More than 30 million people around the world work in the fossil fuel industry and efforts are underway to provide as many as possible with training, so that they can move into the clean economy. But progress is slow.
In order for the world to transition to a net zero economy by 2050 and honour the international commitments made under 2015’s Paris Agreement, fossil fuel use must be reduced and, eventually, completely phased out.
This will not happen overnight. That is perfectly clear from the slow progress made globally on reducing the burning of oil, gas and coal. But sooner or later it will happen, as government policies kick in and financial industries sour on what will become a risky bet.
Tens of millions of people that are employed in the sector will be affected by this change. Thankfully, the green economy is crying out for workers but in many cases progress is being hamstrung by a lack of qualified professionals to fill positions.
Building renovations, solar power rollout, heatpump installations, offshore wind workers and electric car engineers are all among the jobs that will need thousands of new employees in the coming years.
Ireland’s government recently published a new strategy that looks into the shortfalls facing the offshore wind sector, which the country wants to develop aggressively and quickly. Out of 42 key roles, 33 were identified as facing serious recruitment challenges.
It is a similar case in many other countries.
That is why the fossil fuel sector has been asked to provide training for their employees to learn new skills so that they can eventually move into these new jobs and not face immediate redundancy.

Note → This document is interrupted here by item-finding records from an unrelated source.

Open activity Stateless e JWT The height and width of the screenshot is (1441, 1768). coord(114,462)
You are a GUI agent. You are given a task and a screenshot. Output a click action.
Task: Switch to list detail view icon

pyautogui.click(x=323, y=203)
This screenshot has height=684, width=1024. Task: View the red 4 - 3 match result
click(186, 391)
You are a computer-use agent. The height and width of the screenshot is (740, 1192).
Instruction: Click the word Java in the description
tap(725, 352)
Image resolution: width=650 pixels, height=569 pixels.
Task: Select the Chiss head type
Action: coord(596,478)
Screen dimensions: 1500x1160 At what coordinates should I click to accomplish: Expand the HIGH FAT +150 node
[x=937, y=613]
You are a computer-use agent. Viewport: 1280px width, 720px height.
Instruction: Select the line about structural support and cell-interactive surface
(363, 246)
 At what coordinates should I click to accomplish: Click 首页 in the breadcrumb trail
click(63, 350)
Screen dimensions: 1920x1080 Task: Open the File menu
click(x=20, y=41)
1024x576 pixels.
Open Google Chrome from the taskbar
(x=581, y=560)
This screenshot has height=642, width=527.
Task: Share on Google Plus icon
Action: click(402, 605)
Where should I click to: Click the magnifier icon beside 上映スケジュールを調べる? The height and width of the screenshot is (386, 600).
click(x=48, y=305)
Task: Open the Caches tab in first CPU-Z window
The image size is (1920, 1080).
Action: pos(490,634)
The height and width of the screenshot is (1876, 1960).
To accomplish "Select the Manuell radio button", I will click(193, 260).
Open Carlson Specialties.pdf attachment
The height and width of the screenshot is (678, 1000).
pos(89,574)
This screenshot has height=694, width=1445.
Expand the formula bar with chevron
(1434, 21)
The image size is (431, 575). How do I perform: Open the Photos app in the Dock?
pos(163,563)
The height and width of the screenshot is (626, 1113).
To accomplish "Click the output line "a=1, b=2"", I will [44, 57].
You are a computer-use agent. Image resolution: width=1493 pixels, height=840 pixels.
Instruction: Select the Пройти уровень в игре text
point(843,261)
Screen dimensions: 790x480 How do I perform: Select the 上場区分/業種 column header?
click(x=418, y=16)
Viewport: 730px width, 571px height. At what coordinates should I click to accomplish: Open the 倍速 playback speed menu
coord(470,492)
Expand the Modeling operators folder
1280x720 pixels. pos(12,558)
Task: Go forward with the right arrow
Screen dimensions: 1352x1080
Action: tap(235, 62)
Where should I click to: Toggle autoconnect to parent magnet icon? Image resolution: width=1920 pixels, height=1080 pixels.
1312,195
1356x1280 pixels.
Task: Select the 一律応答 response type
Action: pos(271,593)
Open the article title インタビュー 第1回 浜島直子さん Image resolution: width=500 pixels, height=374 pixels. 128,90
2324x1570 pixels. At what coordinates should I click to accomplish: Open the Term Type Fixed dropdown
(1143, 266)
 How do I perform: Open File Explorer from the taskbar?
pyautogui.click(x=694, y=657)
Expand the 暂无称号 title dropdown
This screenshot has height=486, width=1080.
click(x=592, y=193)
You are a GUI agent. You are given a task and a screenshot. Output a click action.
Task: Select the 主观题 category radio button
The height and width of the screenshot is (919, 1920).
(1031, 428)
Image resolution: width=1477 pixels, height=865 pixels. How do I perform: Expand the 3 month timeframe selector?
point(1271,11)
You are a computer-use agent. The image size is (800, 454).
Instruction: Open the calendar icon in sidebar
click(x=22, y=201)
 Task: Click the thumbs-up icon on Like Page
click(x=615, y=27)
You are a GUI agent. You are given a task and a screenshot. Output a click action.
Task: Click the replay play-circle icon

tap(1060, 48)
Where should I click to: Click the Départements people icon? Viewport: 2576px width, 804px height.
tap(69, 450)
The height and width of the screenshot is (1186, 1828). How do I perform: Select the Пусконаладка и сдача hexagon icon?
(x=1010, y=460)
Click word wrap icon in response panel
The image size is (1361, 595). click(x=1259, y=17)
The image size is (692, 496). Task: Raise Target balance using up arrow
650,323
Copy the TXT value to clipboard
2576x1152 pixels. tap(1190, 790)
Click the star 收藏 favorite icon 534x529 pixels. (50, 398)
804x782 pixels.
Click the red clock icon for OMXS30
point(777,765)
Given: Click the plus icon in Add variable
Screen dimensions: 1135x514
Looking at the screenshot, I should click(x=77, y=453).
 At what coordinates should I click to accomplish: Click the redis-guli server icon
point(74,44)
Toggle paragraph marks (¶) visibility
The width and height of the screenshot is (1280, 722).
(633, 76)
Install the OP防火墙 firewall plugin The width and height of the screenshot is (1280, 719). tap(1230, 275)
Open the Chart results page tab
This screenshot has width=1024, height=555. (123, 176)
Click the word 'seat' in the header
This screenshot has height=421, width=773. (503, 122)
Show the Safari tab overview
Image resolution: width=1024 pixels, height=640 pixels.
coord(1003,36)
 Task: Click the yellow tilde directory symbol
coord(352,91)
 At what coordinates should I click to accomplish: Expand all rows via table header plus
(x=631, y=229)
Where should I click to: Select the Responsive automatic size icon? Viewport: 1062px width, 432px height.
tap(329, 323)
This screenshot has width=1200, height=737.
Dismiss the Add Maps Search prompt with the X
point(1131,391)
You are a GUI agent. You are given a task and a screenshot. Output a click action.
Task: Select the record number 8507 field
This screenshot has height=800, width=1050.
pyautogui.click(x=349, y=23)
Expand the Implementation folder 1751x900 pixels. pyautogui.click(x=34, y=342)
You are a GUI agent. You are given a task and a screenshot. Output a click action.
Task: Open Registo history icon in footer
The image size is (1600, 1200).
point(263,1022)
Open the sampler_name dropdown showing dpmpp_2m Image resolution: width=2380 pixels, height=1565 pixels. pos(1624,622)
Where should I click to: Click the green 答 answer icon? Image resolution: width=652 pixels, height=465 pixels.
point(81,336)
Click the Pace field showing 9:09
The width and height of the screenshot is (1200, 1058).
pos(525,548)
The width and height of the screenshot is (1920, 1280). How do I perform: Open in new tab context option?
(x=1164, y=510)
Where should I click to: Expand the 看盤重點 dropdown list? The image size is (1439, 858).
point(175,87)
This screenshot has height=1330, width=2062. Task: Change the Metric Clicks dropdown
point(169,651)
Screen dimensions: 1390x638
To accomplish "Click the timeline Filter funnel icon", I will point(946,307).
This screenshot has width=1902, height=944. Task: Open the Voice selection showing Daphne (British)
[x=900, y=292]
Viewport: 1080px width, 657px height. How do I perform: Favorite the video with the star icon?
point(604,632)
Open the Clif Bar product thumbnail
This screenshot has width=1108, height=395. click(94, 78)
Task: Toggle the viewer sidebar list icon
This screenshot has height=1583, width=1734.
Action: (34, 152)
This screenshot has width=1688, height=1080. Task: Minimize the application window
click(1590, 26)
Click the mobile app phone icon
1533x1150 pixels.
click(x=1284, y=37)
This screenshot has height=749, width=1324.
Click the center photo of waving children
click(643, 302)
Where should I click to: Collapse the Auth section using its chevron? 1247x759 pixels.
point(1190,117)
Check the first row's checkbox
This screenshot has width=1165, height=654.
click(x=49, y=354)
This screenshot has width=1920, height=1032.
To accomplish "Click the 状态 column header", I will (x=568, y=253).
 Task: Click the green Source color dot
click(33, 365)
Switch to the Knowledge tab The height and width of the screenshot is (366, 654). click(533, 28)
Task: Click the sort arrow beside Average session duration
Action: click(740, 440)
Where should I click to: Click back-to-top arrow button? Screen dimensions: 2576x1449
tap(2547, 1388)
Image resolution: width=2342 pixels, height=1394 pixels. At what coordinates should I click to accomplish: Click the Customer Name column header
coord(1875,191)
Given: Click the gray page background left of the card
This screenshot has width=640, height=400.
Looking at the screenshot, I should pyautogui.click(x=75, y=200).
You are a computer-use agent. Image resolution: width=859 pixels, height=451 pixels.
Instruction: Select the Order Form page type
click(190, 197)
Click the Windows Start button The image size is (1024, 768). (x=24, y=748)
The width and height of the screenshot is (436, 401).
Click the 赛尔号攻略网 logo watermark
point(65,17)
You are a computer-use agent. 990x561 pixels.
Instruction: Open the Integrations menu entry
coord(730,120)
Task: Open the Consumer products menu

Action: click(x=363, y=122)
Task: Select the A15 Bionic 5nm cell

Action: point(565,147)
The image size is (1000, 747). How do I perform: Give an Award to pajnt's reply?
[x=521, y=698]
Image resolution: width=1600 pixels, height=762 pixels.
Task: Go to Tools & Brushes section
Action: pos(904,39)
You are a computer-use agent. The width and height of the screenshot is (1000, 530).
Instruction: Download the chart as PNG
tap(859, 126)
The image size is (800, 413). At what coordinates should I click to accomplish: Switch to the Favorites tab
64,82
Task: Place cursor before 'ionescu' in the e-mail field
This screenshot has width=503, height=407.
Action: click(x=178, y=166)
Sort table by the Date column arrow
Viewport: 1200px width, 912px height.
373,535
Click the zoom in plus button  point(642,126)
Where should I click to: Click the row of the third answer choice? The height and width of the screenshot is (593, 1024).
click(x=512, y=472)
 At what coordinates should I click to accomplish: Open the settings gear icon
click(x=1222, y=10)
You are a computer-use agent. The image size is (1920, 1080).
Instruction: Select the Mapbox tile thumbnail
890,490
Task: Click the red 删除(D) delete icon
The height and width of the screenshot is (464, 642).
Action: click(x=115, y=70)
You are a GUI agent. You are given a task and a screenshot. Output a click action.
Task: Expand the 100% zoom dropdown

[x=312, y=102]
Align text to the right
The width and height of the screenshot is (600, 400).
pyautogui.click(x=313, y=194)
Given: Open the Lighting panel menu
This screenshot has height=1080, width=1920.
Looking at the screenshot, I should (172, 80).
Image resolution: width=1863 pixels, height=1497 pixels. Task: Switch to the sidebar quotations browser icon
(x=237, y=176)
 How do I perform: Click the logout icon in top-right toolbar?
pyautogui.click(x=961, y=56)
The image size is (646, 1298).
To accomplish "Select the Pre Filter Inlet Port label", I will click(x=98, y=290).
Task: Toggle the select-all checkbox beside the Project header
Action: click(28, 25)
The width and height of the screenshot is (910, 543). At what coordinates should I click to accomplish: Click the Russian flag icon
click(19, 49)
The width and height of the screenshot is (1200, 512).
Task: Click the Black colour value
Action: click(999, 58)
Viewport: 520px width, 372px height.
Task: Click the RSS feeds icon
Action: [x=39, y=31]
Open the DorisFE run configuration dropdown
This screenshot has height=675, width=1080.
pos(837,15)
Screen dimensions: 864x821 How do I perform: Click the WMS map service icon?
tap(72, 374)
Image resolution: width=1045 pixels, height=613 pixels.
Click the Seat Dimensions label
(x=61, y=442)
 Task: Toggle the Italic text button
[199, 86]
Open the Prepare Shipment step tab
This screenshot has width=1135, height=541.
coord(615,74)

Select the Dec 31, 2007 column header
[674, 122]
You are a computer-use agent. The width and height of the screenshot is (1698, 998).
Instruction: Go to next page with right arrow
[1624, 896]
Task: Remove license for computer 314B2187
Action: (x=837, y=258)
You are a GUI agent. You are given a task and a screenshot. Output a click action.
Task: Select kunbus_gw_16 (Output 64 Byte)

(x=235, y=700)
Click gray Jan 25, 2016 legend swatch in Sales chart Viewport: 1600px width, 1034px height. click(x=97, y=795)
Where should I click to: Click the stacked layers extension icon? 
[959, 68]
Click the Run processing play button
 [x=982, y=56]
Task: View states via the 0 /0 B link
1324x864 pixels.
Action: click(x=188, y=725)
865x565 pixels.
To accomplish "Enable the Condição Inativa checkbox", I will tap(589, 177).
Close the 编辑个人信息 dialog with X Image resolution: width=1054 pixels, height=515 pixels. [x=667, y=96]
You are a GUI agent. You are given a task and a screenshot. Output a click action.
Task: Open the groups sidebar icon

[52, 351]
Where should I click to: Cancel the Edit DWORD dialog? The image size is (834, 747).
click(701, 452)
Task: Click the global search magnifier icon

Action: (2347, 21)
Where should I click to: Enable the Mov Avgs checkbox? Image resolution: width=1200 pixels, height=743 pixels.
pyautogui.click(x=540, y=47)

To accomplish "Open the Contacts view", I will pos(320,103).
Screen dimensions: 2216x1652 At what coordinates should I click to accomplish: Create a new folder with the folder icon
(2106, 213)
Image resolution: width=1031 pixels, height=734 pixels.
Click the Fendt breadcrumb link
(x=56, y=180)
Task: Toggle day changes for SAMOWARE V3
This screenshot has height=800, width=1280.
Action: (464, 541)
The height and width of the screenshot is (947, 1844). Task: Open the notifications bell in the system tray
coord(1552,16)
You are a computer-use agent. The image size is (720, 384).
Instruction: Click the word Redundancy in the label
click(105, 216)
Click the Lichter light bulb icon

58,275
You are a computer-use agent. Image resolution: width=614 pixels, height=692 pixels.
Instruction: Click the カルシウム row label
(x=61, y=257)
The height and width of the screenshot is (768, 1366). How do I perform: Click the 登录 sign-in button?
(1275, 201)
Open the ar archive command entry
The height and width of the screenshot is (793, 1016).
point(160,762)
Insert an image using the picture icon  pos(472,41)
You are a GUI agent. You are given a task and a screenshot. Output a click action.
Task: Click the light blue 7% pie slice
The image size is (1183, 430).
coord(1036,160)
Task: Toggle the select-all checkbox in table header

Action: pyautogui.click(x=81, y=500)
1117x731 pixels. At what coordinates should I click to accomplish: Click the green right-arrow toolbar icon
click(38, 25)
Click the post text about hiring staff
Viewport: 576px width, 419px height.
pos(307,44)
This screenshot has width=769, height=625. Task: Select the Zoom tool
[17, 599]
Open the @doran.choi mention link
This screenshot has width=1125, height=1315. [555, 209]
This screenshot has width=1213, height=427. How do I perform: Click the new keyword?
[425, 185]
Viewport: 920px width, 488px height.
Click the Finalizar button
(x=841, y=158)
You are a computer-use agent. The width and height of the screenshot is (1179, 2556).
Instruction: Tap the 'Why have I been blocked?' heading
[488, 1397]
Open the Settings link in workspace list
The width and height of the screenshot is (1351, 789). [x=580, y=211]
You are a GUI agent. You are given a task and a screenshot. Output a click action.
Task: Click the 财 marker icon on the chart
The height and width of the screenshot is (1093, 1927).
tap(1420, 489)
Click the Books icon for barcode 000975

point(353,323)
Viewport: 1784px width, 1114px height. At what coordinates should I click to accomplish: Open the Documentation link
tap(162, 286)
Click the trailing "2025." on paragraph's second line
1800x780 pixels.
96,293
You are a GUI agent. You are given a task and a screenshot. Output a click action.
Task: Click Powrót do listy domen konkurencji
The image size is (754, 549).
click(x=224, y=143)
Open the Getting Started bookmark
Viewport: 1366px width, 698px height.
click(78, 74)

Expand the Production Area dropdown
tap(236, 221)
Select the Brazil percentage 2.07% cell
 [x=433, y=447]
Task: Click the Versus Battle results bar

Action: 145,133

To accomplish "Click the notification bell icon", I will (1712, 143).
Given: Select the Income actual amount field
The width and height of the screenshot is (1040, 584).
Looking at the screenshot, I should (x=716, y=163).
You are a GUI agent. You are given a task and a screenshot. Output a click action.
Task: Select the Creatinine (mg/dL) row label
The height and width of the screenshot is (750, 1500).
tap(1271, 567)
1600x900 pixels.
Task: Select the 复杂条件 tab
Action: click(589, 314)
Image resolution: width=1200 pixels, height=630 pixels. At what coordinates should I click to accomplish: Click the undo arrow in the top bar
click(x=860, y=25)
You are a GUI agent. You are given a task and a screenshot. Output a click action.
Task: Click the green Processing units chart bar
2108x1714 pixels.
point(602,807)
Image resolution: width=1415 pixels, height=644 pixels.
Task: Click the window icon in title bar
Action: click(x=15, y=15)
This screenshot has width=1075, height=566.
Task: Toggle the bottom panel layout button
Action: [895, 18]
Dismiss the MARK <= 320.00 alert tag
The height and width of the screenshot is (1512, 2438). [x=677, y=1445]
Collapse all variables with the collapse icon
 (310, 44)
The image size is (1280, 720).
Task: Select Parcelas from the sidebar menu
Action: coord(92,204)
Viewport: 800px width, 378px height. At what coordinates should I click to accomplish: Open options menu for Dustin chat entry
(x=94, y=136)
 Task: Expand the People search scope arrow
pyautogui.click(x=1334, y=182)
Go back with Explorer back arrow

For many oil and gas companies that makes a lot of sense because hydrocarbons are not their only business. Many European majors are moving into wind, solar, carbon capture and geothermal.
When it comes to the latter two, there are a lot of transferable skills, as instead of digging carbon out of the ground, it needs to be put back in the case of CCS. Even for offshore wind, oil rig workers will be familiar with being out at sea maintaining infrastructure.
But earlier this week, Europe’s gas industry walked away from EU-sponsored talks aimed at providing legal guarantees for this essential retraining.
According to the industry, the legally-binding nature of the agreement on the table was off-putting and the sector is instead pursuing a weaker memorandum of understanding.
That would fall short of providing hundreds of thousands of workers a safety net as fossil fuels head towards the door, which will likely have a detrimental effect on the energy transition as other sectors continue to face recruitment challenges.
Changes are also slow in higher education, where fossil fuel based graduate programmes still far outnumber those based on renewables. Oil and gas companies are also still heavily involved in paying for research and training courses at universities.
Without policy change at that level, there will still be highly-qualified professionals entering the oil and gas sector, rather than the clean energy industry, slowing the transition even further.